Le gouvernement nigérien a officialisé, le 30 novembre 2025, la mise en vente sur le marché international de l’uranium extrait par la Somaïr. Cette société minière, autrefois contrôlée majoritairement par le groupe français Orano, a été nationalisée en juin 2025, marquant un tournant stratégique pour la gestion des ressources du pays.
Pendant plusieurs décennies, l’exploitation de l’uranium au Niger a reposé sur un partenariat dominé par Orano. Mais les autorités de Niamey ont engagé un bras de fer avec le groupe français, visant à reprendre la maîtrise complète de cette ressource vitale. La nouvelle orientation affichée consiste désormais à diversifier les partenaires, parmi lesquels l’Iran ou encore la Russie, qui a déjà manifesté son intérêt en juillet 2025.
S’exprimant sur la télévision publique Télé Sahel, le général Abdourahamane Tiani a souligné que « le Niger, digne, met sur le marché international sa propre production ». Il a insisté sur le droit du pays à contrôler ses richesses naturelles et à les vendre librement à tout acteur intéressé, dans le respect des règles commerciales internationales.

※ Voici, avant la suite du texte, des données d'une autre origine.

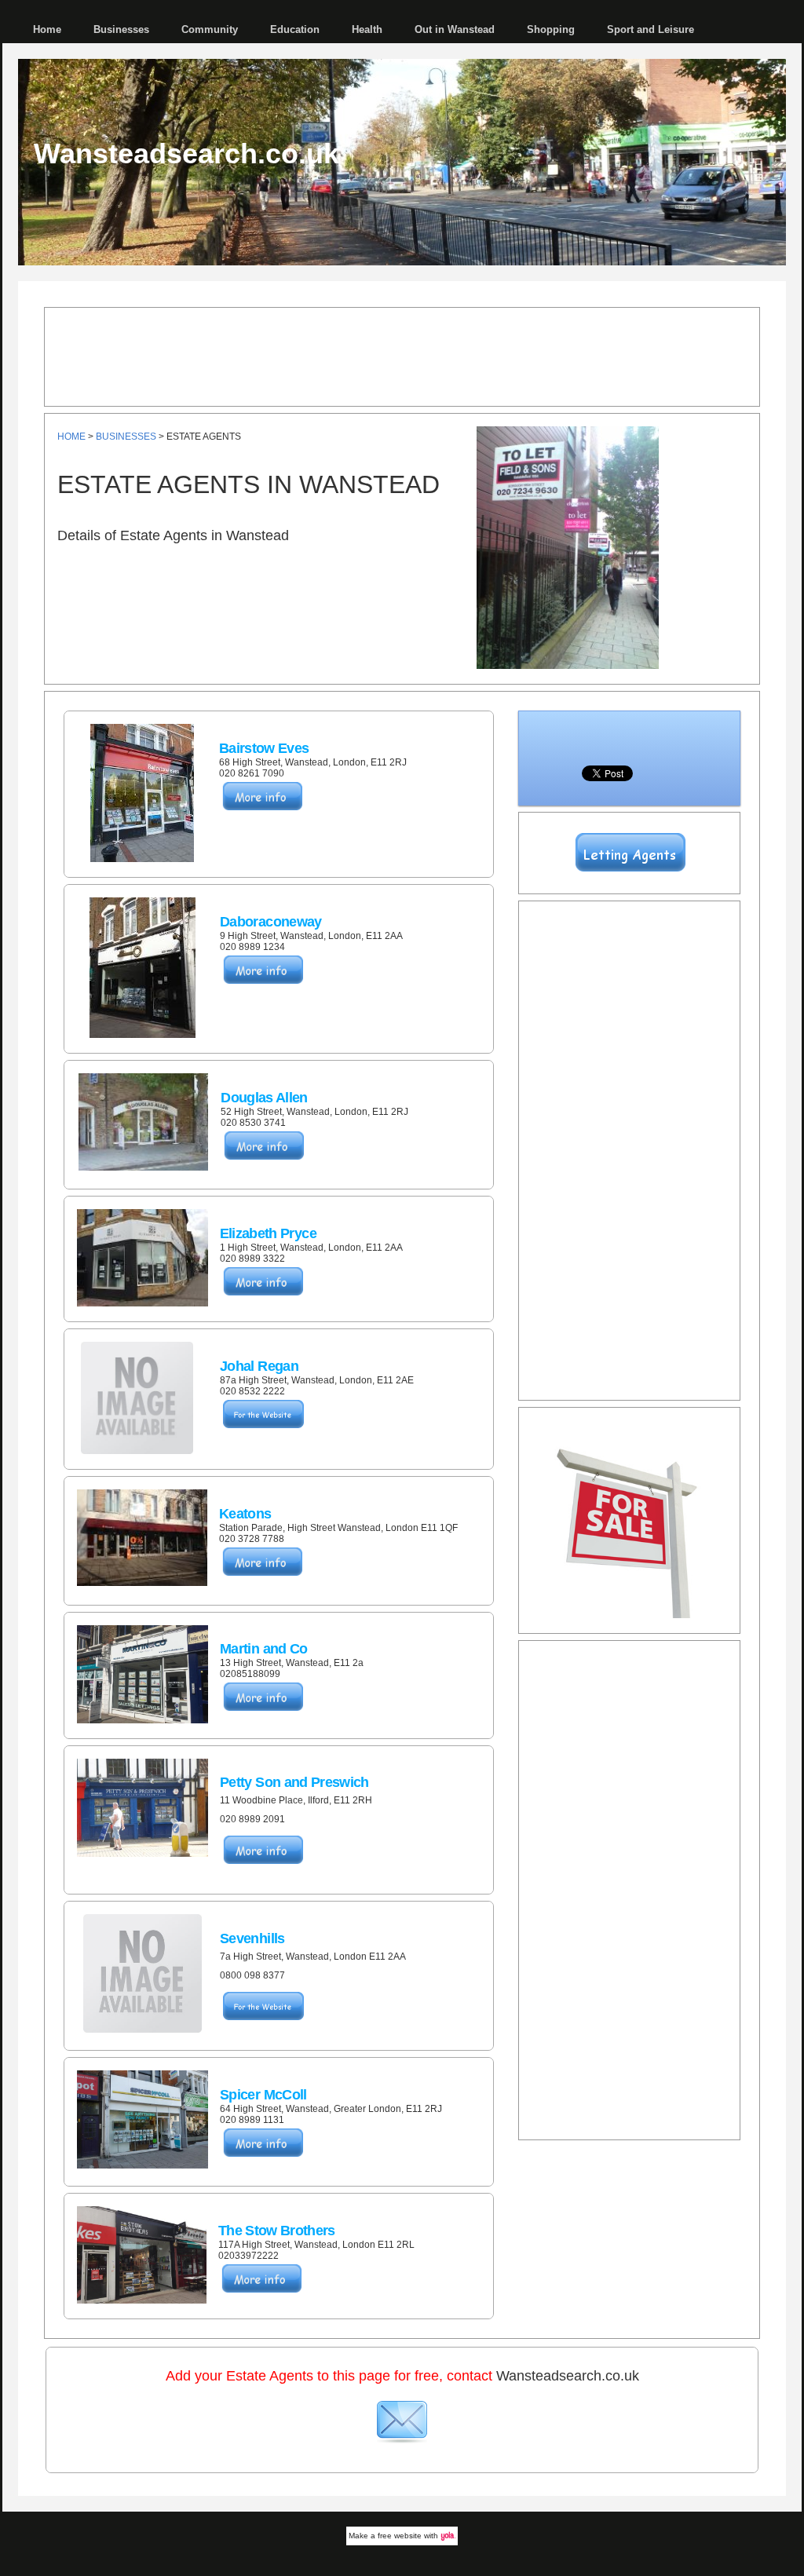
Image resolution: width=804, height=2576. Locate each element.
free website (400, 2535)
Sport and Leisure (650, 29)
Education (295, 29)
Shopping (551, 29)
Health (367, 29)
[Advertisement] (402, 355)
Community (209, 29)
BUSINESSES (126, 436)
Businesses (121, 29)
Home (47, 29)
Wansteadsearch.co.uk (186, 153)
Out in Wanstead (455, 29)
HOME (71, 436)
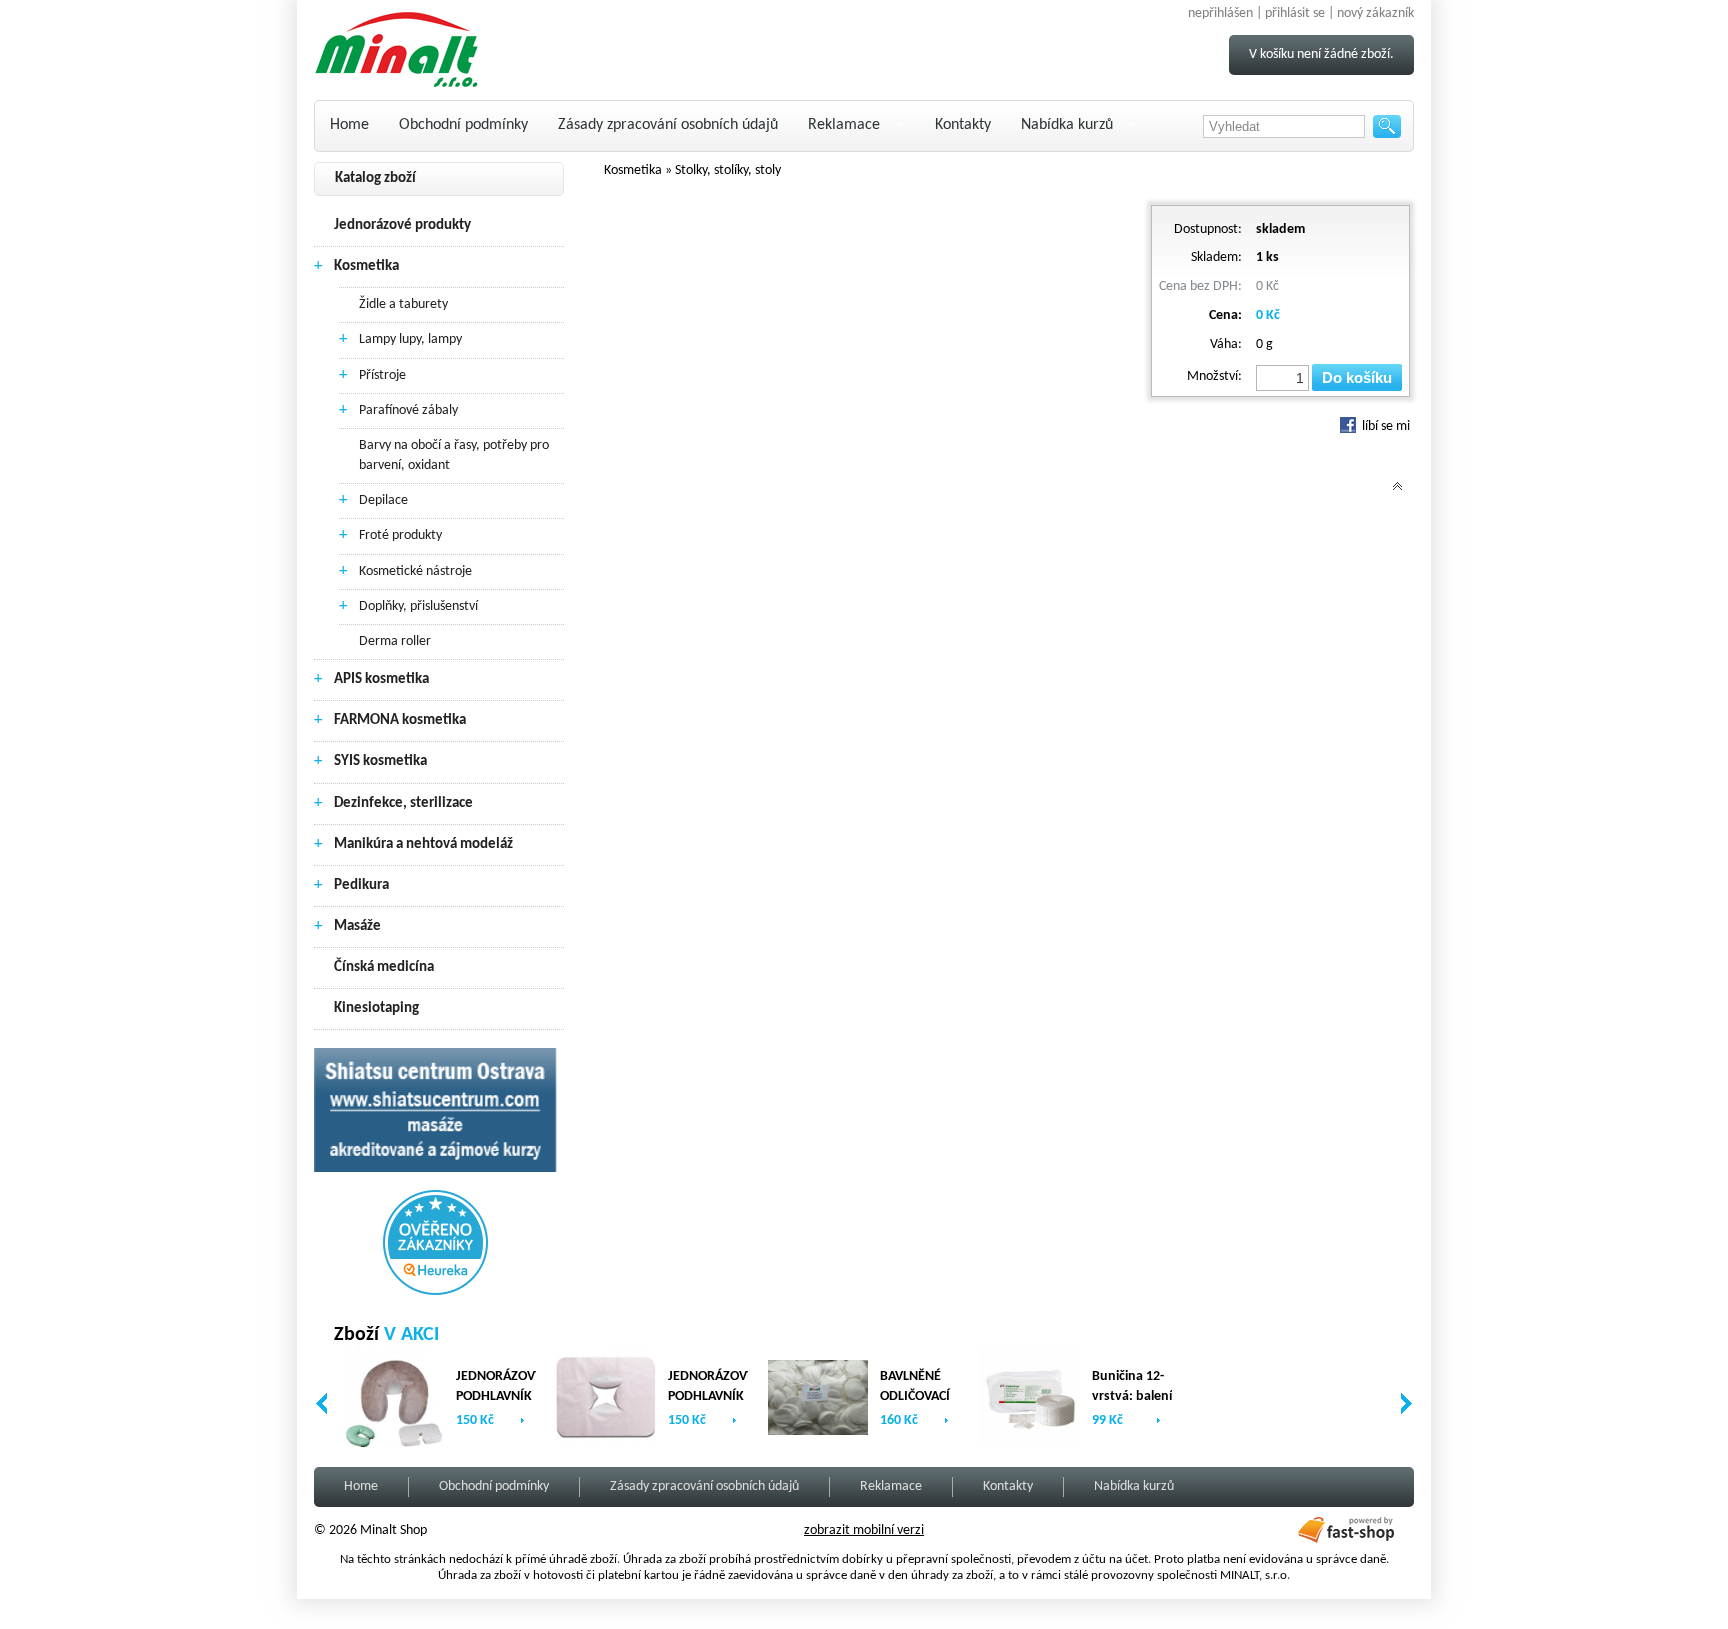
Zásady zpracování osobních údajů (668, 125)
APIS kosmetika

La rupture avec Orano s’est amorcée dès décembre 2024, lorsque le groupe a perdu le contrôle opérationnel de ses trois filiales nigériennes : la Somaïr, la Cominak — fermée depuis 2021 — et le gigantesque gisement d’Imouraren. Ce dernier constitue l’un des plus importants réservoirs d’uranium au monde, avec des réserves estimées à près de 200 000 tonnes. Niamey avait déjà retiré à Orano son permis d’exploitation, prélude à la nationalisation actée quelques mois plus tard.
Le Niger, qui représente environ 4,7 % de la production mondiale d’uranium naturel selon les données 2021 de l’Agence d’approvisionnement d’Euratom (ESA), entend ainsi reprendre la main sur un secteur stratégique pour son économie comme pour sa souveraineté.